調味料のお店の人は、レベッカにアドバイスをくれ、また来てと言ってくれた。
「それぞれ、あなたを邪険にした人はいなかったはずです」
「うん。みんな、やさしくしてくれた」
人の温もりに触れた。
「なら、よかったです」
「………もしかして、それが目的だった?」
レベッカがジト目で見るが、アイトは笑うだけだった。
「レベッカはずっと、人の悪意に晒されてきましたからね。たまには、優しさに触れてもいいでしょう」
だから、アイトはそのための人を選んだのだ。
「では、屋敷に帰りましょうか」
手を繋いで帰ってきた二人に、屋敷の人達は驚いていたが、アイトもレベッカもそれを気にしなかった。
そして時刻は夜。
「ねえ、アイト………」
「はい。どうしましたか?」
夕食も食べ、お風呂に入り、寝る時間になった時に部屋を出ていこうとするアイトにレベッカは声をかけた。
「たまには、一緒に寝ない?」
アイトは驚愕したが、直ぐに笑った。
「ふふっ」
「ちょっと、笑わないでよ」
レベッカは不満を零すが、アイトは止めない。
「いえ、随分と素直になったな、と思いまして」
これも変化の一つだろうか。レベッカの変化を嬉しく思いなが、寝る準備をする。
レベッカは?を浮かべていたが、
「寝ないんですか?」
アイトにそう言われて、レベッカもベッドの中に入る。
「ちょっと、恥ずかしいね………」
「わからずに言ったんですか?」
「だって、こんなに恥ずかしいなんて、思ってなかったんだもん………」
ささやかな反論をしつつ、レベッカはアイトの方に寝返りを打つ。
アイトとレベッカの目があい、羞恥でレベッカは目を逸らしてしまった。
「なぜ逸らしたのですか?」
「うぅ~。わかってるくせに………」
「すみません」
静かに笑いながら会話は続く。
「ねぇ、アイト」
「なんですか?」
「もっと、甘えてもいいのかな?」
「いいに決まってますよ」
アイトは頷きながら言う。
「レベッカが甘えれる人は少ないですからね。今のうちに思いっきり甘えるのもいいですよ」
「今はしないよ」
二人でベッドの中で静かに笑い合う。
「アイト」
「なんですか?」
「おやすみなさい」
レベッカの言葉に、アイトは笑いながら言う。
「はい。おやすみなさいレベッカ」
レベッカの薄れゆく意識の中、アイトがなにかを言った気がした。
「安心してくださいね。僕が、必ず守りますから」
次にレベッカの意識が覚醒した時には、顔に光が当たるのを感じた。
「う………ん………」
眠い目を擦りながら起き上がると目の前にアイトの顔があった。
「うひゃァ!」
突然の光景に、思わず声を上げてしまったが、よくよく考えれば昨日自分が誘ったのだと思い出した。
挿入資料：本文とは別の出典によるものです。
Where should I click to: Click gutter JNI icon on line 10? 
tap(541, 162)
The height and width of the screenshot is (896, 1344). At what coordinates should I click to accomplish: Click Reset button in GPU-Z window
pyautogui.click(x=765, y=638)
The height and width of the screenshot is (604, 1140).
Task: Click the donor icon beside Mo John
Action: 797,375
思い出したらまた恥ずかしくなってきたので、レベッカは考えるのを辞めた。
そして手を見ると、レベッカはアイトの手も握っていた。
「あっ………」
途端に申し訳なさが出てくる。アイトの手も、一晩中握っていたからか、冷たくなっていた。
レベッカはアイトの手を解いて、アイトを改めて見る。
「それにしても、アイトがまだ寝てるのって珍しいね」
イタズラしちゃえ!っと、アイトの顔をツンツンする。
「アイト~」
ツンツンツンツン。
「アイト~?」
ツンツンツンツンツン。
「あれ?なんで起きないの?」
焦れったくなって、アイトの身体を思いっきり揺する。
ゆらゆらゆらゆらゆら。
「ねえ、なんで起きないの?」
それでも、アイトの目は開かなかった。
「ねえ、起きてよアイト」
レベッカは身体を揺さぶり続ける。
起こして、起こして、起こして、起こして、起こして、起こして、興して、お越して、お越しておこしておこしておこしておこしておこして
「ねぇ………アイト………?」
その身体は、決して起き上がらなかった。